Когда мы были уже в Москве и на свободе, Масоля вдруг встретила его в ресторане на Арбате. Она не поверила своим глазам, но он тотчас ее узнал и подошел. Он тогда отпустил бороду и носил очки. Под секретом он ей поведал, что ночью, когда его повели расстреливать в направлении Гатчины, он, идя между двух солдат, решил подкупить их, если они дадут ему возможность бежать. Они оказались человечными и отпустили его за то, что он смог им отдать, выстрелив для порядка в воздух. Он долго скрывался, но убежать из страны не смог, затем добрался до Москвы, откуда со временем надеялся пробраться за границу. Потом мы его никогда не встречали.

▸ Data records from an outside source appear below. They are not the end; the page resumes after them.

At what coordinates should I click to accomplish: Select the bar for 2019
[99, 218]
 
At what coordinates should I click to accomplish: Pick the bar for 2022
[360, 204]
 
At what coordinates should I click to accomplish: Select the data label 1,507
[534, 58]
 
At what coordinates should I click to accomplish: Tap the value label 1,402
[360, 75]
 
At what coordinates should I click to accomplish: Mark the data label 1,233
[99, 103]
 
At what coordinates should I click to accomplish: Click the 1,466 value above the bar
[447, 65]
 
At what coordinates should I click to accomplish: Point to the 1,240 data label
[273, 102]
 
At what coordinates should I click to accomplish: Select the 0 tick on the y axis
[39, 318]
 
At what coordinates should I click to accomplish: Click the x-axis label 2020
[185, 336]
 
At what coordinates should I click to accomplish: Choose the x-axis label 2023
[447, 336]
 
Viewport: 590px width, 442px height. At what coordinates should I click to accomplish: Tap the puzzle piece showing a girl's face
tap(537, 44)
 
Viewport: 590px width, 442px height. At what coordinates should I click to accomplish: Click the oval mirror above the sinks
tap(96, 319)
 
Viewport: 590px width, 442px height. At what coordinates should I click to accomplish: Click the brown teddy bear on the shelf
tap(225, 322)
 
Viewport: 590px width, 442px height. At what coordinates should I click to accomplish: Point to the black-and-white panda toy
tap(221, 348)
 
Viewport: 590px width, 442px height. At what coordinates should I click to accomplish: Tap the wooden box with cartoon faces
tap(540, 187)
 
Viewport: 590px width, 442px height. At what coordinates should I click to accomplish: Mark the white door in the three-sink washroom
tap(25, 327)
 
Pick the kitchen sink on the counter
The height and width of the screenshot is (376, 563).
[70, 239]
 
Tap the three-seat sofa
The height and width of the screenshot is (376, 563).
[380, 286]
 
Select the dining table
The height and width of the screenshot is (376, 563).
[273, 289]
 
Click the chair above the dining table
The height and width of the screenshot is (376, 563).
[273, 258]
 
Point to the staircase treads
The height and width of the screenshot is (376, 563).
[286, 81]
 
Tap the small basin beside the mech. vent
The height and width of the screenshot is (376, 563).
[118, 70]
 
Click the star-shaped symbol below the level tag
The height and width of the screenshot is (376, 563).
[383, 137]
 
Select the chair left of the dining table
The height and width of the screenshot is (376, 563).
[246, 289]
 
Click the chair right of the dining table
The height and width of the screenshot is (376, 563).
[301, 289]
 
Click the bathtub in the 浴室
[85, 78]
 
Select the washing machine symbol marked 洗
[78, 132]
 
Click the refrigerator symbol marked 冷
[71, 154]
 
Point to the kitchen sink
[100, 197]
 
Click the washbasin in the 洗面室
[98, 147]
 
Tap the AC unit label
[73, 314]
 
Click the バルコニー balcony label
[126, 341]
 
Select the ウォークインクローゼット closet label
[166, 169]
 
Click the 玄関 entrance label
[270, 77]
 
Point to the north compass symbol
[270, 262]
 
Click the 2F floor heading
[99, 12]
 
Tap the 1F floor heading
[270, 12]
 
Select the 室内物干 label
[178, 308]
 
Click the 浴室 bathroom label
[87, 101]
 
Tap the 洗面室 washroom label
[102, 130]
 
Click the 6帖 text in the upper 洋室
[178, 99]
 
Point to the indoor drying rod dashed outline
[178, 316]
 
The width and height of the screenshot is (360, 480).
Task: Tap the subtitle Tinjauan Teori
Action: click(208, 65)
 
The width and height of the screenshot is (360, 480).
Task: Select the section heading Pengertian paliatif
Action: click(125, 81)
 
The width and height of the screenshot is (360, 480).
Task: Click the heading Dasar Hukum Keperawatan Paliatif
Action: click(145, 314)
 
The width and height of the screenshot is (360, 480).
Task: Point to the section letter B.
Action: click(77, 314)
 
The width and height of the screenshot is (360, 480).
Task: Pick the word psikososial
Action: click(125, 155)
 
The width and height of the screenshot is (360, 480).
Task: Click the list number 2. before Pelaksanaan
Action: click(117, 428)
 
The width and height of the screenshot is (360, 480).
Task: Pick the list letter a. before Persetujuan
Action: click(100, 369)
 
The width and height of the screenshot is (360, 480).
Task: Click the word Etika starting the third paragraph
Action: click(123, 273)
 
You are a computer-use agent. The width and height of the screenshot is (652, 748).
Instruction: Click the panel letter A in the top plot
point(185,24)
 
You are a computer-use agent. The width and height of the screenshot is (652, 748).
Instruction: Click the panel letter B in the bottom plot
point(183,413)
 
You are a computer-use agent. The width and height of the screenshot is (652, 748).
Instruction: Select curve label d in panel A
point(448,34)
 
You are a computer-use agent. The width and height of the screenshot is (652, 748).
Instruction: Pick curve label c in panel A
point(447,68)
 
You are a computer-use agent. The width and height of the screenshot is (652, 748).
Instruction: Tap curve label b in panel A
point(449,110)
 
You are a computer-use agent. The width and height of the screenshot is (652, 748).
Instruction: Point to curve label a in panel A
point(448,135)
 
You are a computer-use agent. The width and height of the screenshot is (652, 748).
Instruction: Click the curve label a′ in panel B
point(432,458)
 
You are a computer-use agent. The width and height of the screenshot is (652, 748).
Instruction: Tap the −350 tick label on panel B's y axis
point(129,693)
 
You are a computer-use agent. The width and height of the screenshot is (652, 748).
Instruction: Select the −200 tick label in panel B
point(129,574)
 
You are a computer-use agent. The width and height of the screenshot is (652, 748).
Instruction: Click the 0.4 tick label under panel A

В тюрьме было большое скопление людей всех возрастов и сословий. В соседней камере, вдвое больше нашей, сидела госпожа Мартынова с дочерью Мари, лет четырнадцати, и госпожа Рузская с тремя дочерьми. Ее муж был братом генерала Рузского, которого то ли убили, то ли расстреляли. В мужской камере находился ее сын, которого вскоре расстреляли. Им удавалось иногда видеть его. Мартынова была урожд<енная>
С Мартыновыми в камере была одна толстая молодая еврейка, которая почему-то обладала хорошей провизией, которой делилась с другими заключенными. Из нашей камеры я запомнила только одну женщину, то ли румынку, то ли болгарку, очень любезную, о которой говорили, что она шпионка, что типично для большевистских тюрем. По ночам она перешептывалась с часовым через глазок, целовалась с ним, после чего он ее выпускал на некоторое время.